Lénine rédige l’ébauche des Thèses d’avril où il parle de la nécessité d’établir en Russie un gouvernement ouvrier et paysan s’appuyant, primo, sur l’immense majorité de la population paysanne et, secundo, sur l’alliance avec les ouvriers révolutionnaires de tous les pays belligérants.
Le nouveau ministre des Affaires étrangères, Pavel Milioukov, adresse une note aux Alliés dans laquelle il dit la détermination du nouveau gouvernement russe de poursuivre la guerre jusqu’à la victoire et l’annexion de Constantinople.
5 mars calendrier russe (18 mars)
Re-publication de la Pravda, l’organe central des Bolcheviques.
6 mars calendrier russe (19 mars).
Publication du programme du gouvernement provisoire : amnistie pour les prisonniers politiques, convocation d'une assemblée constituante élue au suffrage universel, poursuite de la guerre.
Le gouvernement s'engage à respecter les accords contractés avec les Alliés et à mener la guerre jusqu'à la victoire.
Les prisonniers politiques sont amnistiés par le Gouvernement provisoire.
7 mars calendrier russe (20 mars).
Le tsar et la tsarine sont mis en état d’arrestation par le gouvernement provisoire au Palais Alexandre, Tsarskoïe Selo.
8 mars calendrier russe (21 mars).
Le tsar Nicolas II est arrêté à Moghilev et est transféré pour être confiné dans sa prison dorée de Tsarskoïe Selo.
Nicolas II
10 mars calendrier russe.
Kerenski, ministre de la Justice, menchevik qui a fait abolir la peine de mort, rencontre le tsar dans son palais.
11 mars calendrier russe.
Reconnaissance du gouvernement provisoire par les Alliés.

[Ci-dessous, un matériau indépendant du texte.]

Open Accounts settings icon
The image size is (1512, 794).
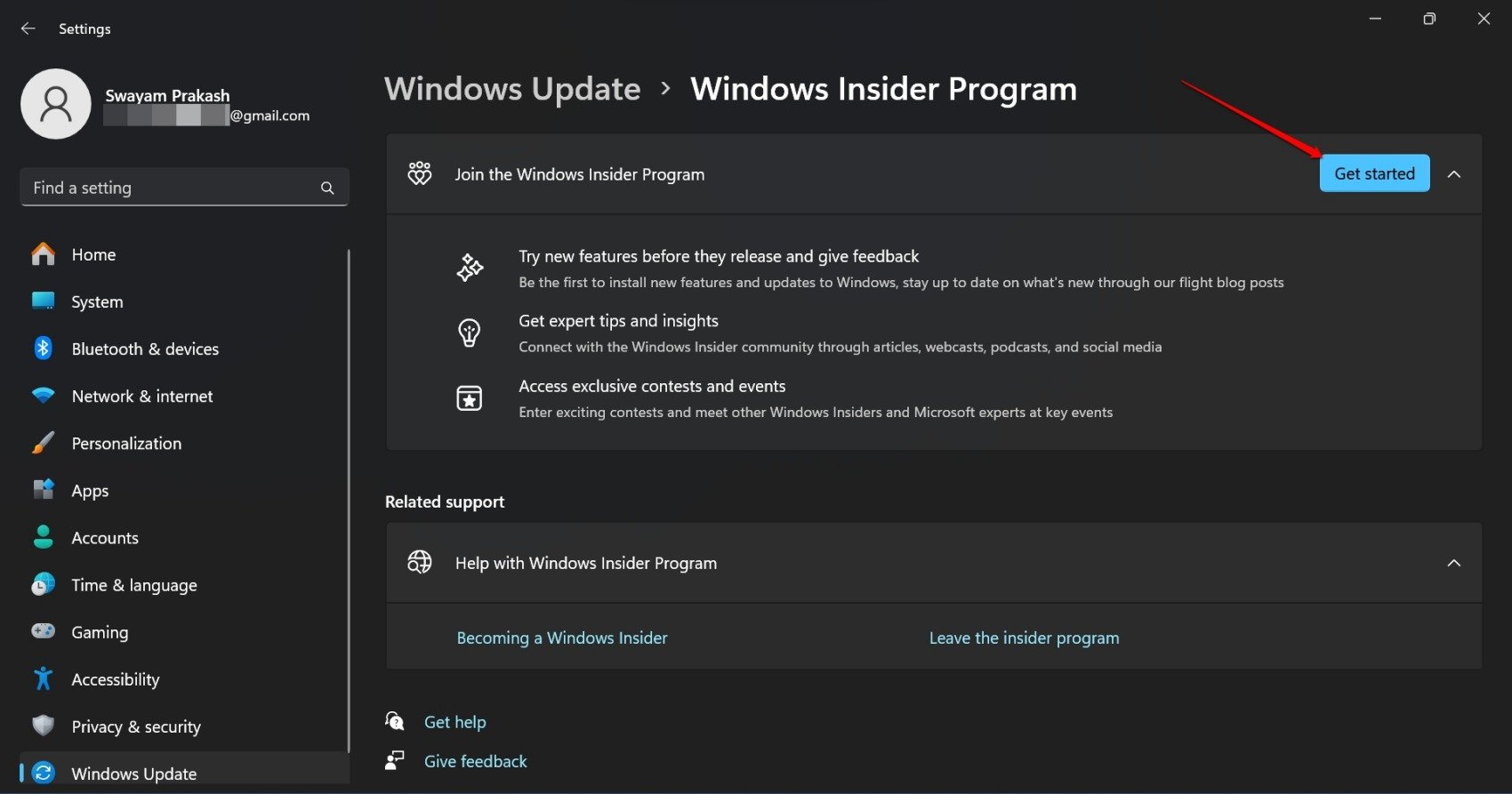[43, 537]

12 mars calendrier russe (25 mars).
Retour après déportation à Petrograd de Kamenev et Staline. Ils représentent les bolcheviques au Comité exécutif central des Soviets pendant trois semaines[4].
Réunion d’un Comité temporaire de la Douma dans le but de former un gouvernement provisoire chargé d’organiser des élections.
13 mars calendrier russe (26 mars).
Les dirigeants déportés, libérés par la révolution arrivent à Petrograd. Mouranov, Kamenev, Staline, reprennent le direction de l'organisation bolchevique. Staline prend la direction de la Pravda. Le parti prend une ligne défensive de poursuite de la guerre et se rapproche des mencheviks. Une minorité résiste (Chliapnikov, Kollontaï).
14 mars selon le calendrier russe (27 mars).
Dans son Appel aux peuples du monde entier, le soviet de Petrograd se prononce pour une «paix sans annexions ni contributions». Il prône le « défensisme révolutionnaire », qui s’efforce de concilier la «lutte des peuples contre les ambitions annexionnistes de leurs gouvernements» et le «maintien d’une politique défensiste préservant la combativité de l’armée».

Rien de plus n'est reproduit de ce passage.